No sooner was her back turned than Cassim's wife looked at the bottom of the measure, and there to her astonishment she saw sticking to the lard a gold coin. "What?" she cried, her heart filled with envy, "is Ali Baba so rich that he needs a measure for his gold? Where, then, I would know, has the miserable wretch obtained it?"
As soon as he came in she began to jeer at him.
She waited with impatience for her husband's return, and as soon as he came in she began to jeer at him. "You think yourself rich," said she, "but Ali Baba is richer.
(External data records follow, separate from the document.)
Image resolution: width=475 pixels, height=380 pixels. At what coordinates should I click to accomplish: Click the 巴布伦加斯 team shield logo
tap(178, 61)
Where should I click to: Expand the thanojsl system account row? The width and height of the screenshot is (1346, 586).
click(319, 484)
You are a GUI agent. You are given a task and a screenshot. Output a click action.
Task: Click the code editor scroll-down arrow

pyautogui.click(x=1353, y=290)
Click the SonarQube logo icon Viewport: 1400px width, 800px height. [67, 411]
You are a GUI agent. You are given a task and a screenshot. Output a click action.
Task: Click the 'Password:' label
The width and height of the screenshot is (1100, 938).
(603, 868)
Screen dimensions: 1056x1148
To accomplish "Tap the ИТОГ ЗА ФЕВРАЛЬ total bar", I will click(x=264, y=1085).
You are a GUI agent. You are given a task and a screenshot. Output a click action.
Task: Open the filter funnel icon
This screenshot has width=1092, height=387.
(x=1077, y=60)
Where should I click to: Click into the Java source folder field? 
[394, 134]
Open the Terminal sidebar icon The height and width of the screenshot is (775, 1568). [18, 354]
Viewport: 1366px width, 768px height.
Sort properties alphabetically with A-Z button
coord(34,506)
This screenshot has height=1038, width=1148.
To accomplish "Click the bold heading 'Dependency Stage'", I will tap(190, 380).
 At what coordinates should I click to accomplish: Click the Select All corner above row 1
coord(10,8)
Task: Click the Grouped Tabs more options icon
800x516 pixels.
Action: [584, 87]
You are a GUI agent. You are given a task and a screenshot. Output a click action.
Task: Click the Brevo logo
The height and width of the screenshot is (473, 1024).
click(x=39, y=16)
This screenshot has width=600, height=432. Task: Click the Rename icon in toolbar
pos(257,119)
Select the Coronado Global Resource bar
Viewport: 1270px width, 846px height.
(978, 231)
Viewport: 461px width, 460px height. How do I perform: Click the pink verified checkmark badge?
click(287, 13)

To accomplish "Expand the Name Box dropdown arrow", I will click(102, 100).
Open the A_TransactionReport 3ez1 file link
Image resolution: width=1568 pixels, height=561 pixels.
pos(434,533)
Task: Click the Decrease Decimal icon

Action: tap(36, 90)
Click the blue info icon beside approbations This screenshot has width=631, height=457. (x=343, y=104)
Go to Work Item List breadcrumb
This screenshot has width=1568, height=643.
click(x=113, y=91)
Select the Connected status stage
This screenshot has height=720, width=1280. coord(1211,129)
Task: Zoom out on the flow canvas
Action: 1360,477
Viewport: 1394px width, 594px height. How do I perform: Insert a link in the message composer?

You count your gold by the piece, but Ali Baba does not count, he measures it! In comparison to Ali Baba we are but grubs and groundlings!"
Having thus riddled him to the top of her bent in order to provoke his curiosity, she told him the story of the borrowed measure, of her own stratagem, and of its result.
Cassim, instead of being pleased at Ali Baba's sudden prosperity, grew furiously jealous; not a wink could he sleep all night for thinking of it. The next morning before sunrise he went to his brother's house. "Ali Baba," said he, "what do you mean by pretending to be poor when all the time you are scooping up gold by the quart?" "Brother," said Ali Baba, "explain your meaning." "My meaning shall be plain!" cried Cassim, displaying the tell-tale coin. "How many more pieces have you like this that my wife found sticking to the bottom of the measure yesterday?"
Ali Baba, perceiving that the intervention of wives had made further concealment useless, told his brother the true facts of the case, and offered him, as an inducement for keeping the secret, an equal share of the treasure.